2. O que Ele fez: “Inclinando a cabeça, entregou o espírito”. Ele foi voluntário na morte, pois Ele não somente era o sacrifício, mas o sacerdote e o ofertante, e o espírito do ofertante estava completamente no sacrifício. Cristo mostrou sua vontade através dos seus sofrimentos, pelos quais todos nós somos santificados.

(1) Ele “entregou o espírito”. Sua vida não foi extraída dele à força, mas Ele a entregou livremente. Ele tinha dito: “Pai, nas tuas mãos entre­ go o meu espírito”, expressando, desta maneira, a intenção deste ato. “Eu me entrego em resgate de muitos”, e, da mesma maneira, Ele entregou seu espírito, pagou o preço do perdão, e entregou a vida nas mãos do seu Pai. “Pai, glorifica o teu nome”.

(2) Ele inclinou a cabeça. As pessoas crucificadas, ao morrer, erguiam a cabeça, procurando respirar, e não inclinavam a cabeça, até ter deixado de respirar. Mas Cristo, para mostrar-se ativo na morte, inclinou sua cabeça, aparentando estar, de certa maneira, adormecido.
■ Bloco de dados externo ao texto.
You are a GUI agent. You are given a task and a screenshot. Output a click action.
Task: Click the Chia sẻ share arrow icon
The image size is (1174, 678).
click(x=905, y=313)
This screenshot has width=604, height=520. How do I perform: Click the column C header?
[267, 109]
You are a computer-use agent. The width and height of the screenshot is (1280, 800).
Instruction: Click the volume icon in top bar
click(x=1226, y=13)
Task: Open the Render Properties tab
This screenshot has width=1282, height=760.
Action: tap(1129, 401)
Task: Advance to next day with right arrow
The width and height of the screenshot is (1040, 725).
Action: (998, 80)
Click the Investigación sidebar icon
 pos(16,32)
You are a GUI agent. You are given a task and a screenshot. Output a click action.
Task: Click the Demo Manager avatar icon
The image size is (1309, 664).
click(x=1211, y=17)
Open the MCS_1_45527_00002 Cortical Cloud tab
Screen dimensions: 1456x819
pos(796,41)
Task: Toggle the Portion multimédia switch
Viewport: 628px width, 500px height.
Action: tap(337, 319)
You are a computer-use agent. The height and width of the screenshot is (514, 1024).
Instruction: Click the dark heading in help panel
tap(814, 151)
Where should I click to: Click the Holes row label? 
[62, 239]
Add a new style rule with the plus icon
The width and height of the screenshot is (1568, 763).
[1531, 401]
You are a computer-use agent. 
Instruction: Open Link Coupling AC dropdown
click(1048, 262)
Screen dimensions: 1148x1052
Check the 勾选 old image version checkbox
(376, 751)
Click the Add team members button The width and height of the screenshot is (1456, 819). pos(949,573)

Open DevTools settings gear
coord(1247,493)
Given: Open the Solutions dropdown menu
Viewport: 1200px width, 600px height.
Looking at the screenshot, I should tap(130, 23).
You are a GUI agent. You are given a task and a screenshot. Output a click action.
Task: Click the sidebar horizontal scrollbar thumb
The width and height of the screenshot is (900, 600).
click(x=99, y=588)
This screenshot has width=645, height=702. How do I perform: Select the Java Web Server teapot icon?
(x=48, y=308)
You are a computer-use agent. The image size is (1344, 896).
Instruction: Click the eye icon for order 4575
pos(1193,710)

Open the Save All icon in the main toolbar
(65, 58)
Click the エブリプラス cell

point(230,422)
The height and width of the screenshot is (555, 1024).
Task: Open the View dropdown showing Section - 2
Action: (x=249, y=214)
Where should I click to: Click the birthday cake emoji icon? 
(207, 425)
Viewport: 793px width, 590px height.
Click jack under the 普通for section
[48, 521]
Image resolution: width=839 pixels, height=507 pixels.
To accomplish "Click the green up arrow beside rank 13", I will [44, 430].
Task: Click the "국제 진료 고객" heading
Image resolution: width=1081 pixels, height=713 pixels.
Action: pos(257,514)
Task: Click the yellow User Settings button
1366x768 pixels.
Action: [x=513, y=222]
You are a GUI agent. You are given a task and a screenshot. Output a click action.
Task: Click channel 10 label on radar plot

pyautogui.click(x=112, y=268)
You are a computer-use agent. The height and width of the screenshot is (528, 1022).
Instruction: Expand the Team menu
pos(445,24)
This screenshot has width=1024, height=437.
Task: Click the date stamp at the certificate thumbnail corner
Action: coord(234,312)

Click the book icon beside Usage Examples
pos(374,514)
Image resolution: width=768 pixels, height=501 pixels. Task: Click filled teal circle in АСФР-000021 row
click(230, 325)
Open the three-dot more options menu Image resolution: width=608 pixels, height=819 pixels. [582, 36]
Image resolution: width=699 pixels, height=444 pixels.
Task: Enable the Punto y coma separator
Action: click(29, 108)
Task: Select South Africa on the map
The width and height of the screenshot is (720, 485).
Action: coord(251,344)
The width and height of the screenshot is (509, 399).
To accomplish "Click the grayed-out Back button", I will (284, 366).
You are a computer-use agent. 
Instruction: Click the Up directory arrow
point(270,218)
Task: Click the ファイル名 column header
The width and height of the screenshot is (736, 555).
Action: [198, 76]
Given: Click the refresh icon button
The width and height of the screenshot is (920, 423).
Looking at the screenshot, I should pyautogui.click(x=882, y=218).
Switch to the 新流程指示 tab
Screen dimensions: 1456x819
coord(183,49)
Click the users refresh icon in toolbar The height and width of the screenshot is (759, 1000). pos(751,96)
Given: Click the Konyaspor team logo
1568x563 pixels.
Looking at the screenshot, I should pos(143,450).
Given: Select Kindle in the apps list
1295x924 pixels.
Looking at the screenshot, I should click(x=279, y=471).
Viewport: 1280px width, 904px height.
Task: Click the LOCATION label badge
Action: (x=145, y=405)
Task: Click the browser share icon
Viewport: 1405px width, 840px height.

Deus tinha colocado sobre Ele a iniquidade de todos nós, colocando-a sobre a cabeça deste grande sacrifício. E alguns pensam que, ao inclinar a cabeça, Ele deseja mostrar o sentimento deste peso sobre si. Veja Salmos 38.4; 40.12. O inclinar da sua cabeça mostra sua submissão à vontade do seu Pai, e sua obediência à morte. Ele se submeteu à sua obra na morte, como Jacó, que “encolheu os seus pés na cama, e expirou”.